Es fehlt an Kassenärzt:innen. Bisherige Versuche, das zu ändern, haben noch nicht ausgereicht. Mit der Gesundheitsreform bzw. dem Finanzausgleich 2023 wurde eine Reihe von Maßnahmen beschlossen, darunter die Schaffung von 100 neuen Kassenstellen und der Ausbau von Primärversorgungseinheiten (PVE). Diese Einheiten sollen die Versorgungssituation verbessern, indem sie multidisziplinäre Gesundheitsdienste unter einem Dach vereinen und eine Entlastung für Allgemeinärzt:innen bieten. Das Ziel, bis 2025 insgesamt 120 PVEs einzurichten, ist jedoch aufgrund von Verzögerungen und personellen Engpässen gefährdet. 

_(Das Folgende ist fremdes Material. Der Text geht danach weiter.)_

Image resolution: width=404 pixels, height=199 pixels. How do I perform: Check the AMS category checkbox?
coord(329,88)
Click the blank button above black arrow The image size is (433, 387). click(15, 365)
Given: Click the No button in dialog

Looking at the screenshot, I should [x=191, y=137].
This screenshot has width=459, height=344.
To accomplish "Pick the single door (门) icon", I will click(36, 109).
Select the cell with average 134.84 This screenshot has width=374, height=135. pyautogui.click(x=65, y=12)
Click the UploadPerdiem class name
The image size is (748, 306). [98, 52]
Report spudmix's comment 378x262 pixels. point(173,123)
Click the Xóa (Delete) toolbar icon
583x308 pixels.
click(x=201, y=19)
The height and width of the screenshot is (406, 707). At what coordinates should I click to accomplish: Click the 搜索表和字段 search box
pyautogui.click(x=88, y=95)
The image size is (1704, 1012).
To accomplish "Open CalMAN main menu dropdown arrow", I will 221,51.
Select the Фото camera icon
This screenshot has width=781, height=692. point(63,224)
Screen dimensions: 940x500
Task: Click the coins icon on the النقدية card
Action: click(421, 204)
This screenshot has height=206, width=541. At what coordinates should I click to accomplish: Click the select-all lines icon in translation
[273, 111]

Initiativen zur Bindung von Absolvent:innen an das öffentliche Gesundheitssystem, wie das Landärzt:innenstipendium und reservierte Studienplätze, zeigen begrenzte Erfolge. Besonders erfolgreich ist das Modell des Bundesheers, das Medizinstudierenden finanzielle Sicherheit und berufliche Perspektiven bietet, gekoppelt an eine Verpflichtung im öffentlichen Dienst. Dieses Modell könnte für den zivilen Bereich adaptiert werden, um die Abwanderung von Mediziner:innen ins Ausland zu verringern und sie dazu zu motivieren, im öffentlichen Gesundheitssystem tätig zu werden. 

Für sinnvolle Reformen wäre auch eine Verbesserung der Datenmenge und -qualität dringen notwendig – und nicht zuletzt ein Ende des Kompetenz-Wirrwarrs zwischen Bund, Ländern und Gemeinden, also eine Föderalismusreform.